[Exercise]: Rewrite the lines below, swapping every "GUI agent" for "interface assistant" and keeping everything else the same.

[Supplied material]:

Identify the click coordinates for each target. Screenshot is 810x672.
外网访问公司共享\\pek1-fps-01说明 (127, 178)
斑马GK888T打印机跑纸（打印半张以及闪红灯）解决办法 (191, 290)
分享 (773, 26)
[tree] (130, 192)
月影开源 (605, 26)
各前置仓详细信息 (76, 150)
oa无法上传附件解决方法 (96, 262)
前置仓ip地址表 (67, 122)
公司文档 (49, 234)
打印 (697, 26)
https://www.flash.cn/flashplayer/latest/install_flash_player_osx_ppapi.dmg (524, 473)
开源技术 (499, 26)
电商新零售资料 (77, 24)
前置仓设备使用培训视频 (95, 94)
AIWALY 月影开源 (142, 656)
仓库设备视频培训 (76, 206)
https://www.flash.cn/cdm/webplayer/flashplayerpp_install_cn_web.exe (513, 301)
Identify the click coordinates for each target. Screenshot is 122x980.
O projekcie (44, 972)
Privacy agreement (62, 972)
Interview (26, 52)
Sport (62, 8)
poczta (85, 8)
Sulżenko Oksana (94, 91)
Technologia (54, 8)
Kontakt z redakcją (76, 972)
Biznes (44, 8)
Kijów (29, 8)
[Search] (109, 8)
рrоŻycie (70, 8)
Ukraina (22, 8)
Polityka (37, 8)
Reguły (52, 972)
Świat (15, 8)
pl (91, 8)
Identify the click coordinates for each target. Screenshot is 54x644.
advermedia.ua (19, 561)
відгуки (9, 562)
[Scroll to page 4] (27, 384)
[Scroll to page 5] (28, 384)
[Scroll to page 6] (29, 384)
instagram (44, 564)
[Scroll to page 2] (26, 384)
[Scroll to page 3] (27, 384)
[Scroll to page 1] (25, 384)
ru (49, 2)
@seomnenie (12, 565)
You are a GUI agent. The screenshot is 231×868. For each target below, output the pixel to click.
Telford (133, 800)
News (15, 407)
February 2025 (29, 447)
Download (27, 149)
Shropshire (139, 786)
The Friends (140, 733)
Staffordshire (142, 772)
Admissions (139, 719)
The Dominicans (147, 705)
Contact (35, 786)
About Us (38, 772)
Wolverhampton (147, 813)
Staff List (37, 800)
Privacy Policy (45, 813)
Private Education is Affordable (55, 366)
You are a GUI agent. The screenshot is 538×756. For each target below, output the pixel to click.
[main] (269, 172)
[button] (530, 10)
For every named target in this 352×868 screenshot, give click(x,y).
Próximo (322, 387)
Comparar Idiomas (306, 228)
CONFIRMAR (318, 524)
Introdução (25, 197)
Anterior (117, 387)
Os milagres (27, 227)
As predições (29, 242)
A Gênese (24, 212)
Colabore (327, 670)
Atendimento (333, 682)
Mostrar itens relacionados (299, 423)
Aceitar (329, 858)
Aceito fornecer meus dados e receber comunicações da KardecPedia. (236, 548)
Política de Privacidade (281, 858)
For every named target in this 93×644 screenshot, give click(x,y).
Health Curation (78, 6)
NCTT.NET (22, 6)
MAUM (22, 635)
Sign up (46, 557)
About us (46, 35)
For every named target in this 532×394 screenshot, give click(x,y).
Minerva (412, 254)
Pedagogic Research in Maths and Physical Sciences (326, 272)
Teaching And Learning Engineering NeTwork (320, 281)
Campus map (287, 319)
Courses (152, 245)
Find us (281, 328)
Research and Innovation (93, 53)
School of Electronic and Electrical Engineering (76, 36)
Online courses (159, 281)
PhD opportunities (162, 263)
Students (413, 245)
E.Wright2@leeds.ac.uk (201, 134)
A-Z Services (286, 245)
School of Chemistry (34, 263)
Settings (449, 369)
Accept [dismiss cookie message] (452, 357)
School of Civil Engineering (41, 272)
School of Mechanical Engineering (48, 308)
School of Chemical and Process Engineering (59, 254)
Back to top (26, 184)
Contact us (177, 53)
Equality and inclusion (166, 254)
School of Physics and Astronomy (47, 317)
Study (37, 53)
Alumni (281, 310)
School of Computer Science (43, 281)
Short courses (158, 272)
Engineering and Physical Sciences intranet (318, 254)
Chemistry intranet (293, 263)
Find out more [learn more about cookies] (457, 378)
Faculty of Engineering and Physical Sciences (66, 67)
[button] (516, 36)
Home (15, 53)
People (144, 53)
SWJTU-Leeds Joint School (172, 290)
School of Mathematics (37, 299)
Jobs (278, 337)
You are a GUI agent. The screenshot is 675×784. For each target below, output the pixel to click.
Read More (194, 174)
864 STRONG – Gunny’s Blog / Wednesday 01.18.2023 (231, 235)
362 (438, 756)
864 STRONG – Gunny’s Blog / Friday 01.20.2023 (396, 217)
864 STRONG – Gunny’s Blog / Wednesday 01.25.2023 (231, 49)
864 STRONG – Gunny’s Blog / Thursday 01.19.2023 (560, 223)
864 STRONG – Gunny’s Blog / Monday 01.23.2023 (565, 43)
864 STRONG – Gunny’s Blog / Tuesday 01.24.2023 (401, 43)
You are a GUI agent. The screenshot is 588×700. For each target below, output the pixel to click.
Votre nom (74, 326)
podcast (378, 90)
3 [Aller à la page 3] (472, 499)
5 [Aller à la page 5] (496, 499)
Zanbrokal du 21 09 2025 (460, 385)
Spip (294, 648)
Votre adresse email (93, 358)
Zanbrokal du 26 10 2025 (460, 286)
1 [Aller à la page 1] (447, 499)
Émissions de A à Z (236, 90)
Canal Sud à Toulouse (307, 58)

[Full solution]:
Identify the click coordinates for each target. Screenshot is 810x672.
外网访问公司共享\\pek1-fps-01说明 (127, 178)
斑马GK888T打印机跑纸（打印半张以及闪红灯）解决办法 (191, 290)
分享 (773, 26)
[tree] (130, 192)
月影开源 (605, 26)
各前置仓详细信息 (76, 150)
oa无法上传附件解决方法 (96, 262)
前置仓ip地址表 (67, 122)
公司文档 (49, 234)
打印 (697, 26)
https://www.flash.cn/flashplayer/latest/install_flash_player_osx_ppapi.dmg (524, 473)
开源技术 (499, 26)
电商新零售资料 (77, 24)
前置仓设备使用培训视频 (95, 94)
AIWALY 月影开源 (142, 656)
仓库设备视频培训 (76, 206)
https://www.flash.cn/cdm/webplayer/flashplayerpp_install_cn_web.exe (513, 301)
Identify the click coordinates for each target. Screenshot is 122x980.
O projekcie (44, 972)
Privacy agreement (62, 972)
Interview (26, 52)
Sport (62, 8)
poczta (85, 8)
Sulżenko Oksana (94, 91)
Technologia (54, 8)
Kontakt z redakcją (76, 972)
Biznes (44, 8)
Kijów (29, 8)
[Search] (109, 8)
рrоŻycie (70, 8)
Ukraina (22, 8)
Polityka (37, 8)
Reguły (52, 972)
Świat (15, 8)
pl (91, 8)
Identify the click coordinates for each target. Screenshot is 54x644.
advermedia.ua (19, 561)
відгуки (9, 562)
[Scroll to page 4] (27, 384)
[Scroll to page 5] (28, 384)
[Scroll to page 6] (29, 384)
instagram (44, 564)
[Scroll to page 2] (26, 384)
[Scroll to page 3] (27, 384)
[Scroll to page 1] (25, 384)
ru (49, 2)
@seomnenie (12, 565)
You are a interface assistant. The screenshot is 231×868. For each target below, output the pixel to click.
Telford (133, 800)
News (15, 407)
February 2025 (29, 447)
Download (27, 149)
Shropshire (139, 786)
The Friends (140, 733)
Staffordshire (142, 772)
Admissions (139, 719)
The Dominicans (147, 705)
Contact (35, 786)
About Us (38, 772)
Wolverhampton (147, 813)
Staff List (37, 800)
Privacy Policy (45, 813)
Private Education is Affordable (55, 366)
You are a interface assistant. The screenshot is 538×756. For each target below, output the pixel to click.
[main] (269, 172)
[button] (530, 10)
For every named target in this 352×868 screenshot, give click(x,y).
Próximo (322, 387)
Comparar Idiomas (306, 228)
CONFIRMAR (318, 524)
Introdução (25, 197)
Anterior (117, 387)
Os milagres (27, 227)
As predições (29, 242)
A Gênese (24, 212)
Colabore (327, 670)
Atendimento (333, 682)
Mostrar itens relacionados (299, 423)
Aceitar (329, 858)
Aceito fornecer meus dados e receber comunicações da KardecPedia. (236, 548)
Política de Privacidade (281, 858)
For every named target in this 93×644 screenshot, give click(x,y).
Health Curation (78, 6)
NCTT.NET (22, 6)
MAUM (22, 635)
Sign up (46, 557)
About us (46, 35)
For every named target in this 532×394 screenshot, give click(x,y).
Minerva (412, 254)
Pedagogic Research in Maths and Physical Sciences (326, 272)
Teaching And Learning Engineering NeTwork (320, 281)
Campus map (287, 319)
Courses (152, 245)
Find us (281, 328)
Research and Innovation (93, 53)
School of Electronic and Electrical Engineering (76, 36)
Online courses (159, 281)
PhD opportunities (162, 263)
Students (413, 245)
E.Wright2@leeds.ac.uk (201, 134)
A-Z Services (286, 245)
School of Chemistry (34, 263)
Settings (449, 369)
Accept [dismiss cookie message] (452, 357)
School of Civil Engineering (41, 272)
School of Mechanical Engineering (48, 308)
School of Chemical and Process Engineering (59, 254)
Back to top (26, 184)
Contact us (177, 53)
Equality and inclusion (166, 254)
School of Physics and Astronomy (47, 317)
Study (37, 53)
Alumni (281, 310)
School of Computer Science (43, 281)
Short courses (158, 272)
Engineering and Physical Sciences intranet (318, 254)
Chemistry intranet (293, 263)
Find out more [learn more about cookies] (457, 378)
Faculty of Engineering and Physical Sciences (66, 67)
[button] (516, 36)
Home (15, 53)
People (144, 53)
SWJTU-Leeds Joint School (172, 290)
School of Mathematics (37, 299)
Jobs (278, 337)
You are a interface assistant. The screenshot is 675×784. For each target below, output the pixel to click.
Read More (194, 174)
864 STRONG – Gunny’s Blog / Wednesday 01.18.2023 (231, 235)
362 (438, 756)
864 STRONG – Gunny’s Blog / Friday 01.20.2023 (396, 217)
864 STRONG – Gunny’s Blog / Wednesday 01.25.2023 (231, 49)
864 STRONG – Gunny’s Blog / Thursday 01.19.2023 (560, 223)
864 STRONG – Gunny’s Blog / Monday 01.23.2023 (565, 43)
864 STRONG – Gunny’s Blog / Tuesday 01.24.2023 (401, 43)
You are a interface assistant. The screenshot is 588×700. For each target below, output the pixel to click.
Votre nom (74, 326)
podcast (378, 90)
3 [Aller à la page 3] (472, 499)
5 [Aller à la page 5] (496, 499)
Zanbrokal du 21 09 2025 (460, 385)
Spip (294, 648)
Votre adresse email (93, 358)
Zanbrokal du 26 10 2025 (460, 286)
1 [Aller à la page 1] (447, 499)
Émissions de A à Z (236, 90)
Canal Sud à Toulouse (307, 58)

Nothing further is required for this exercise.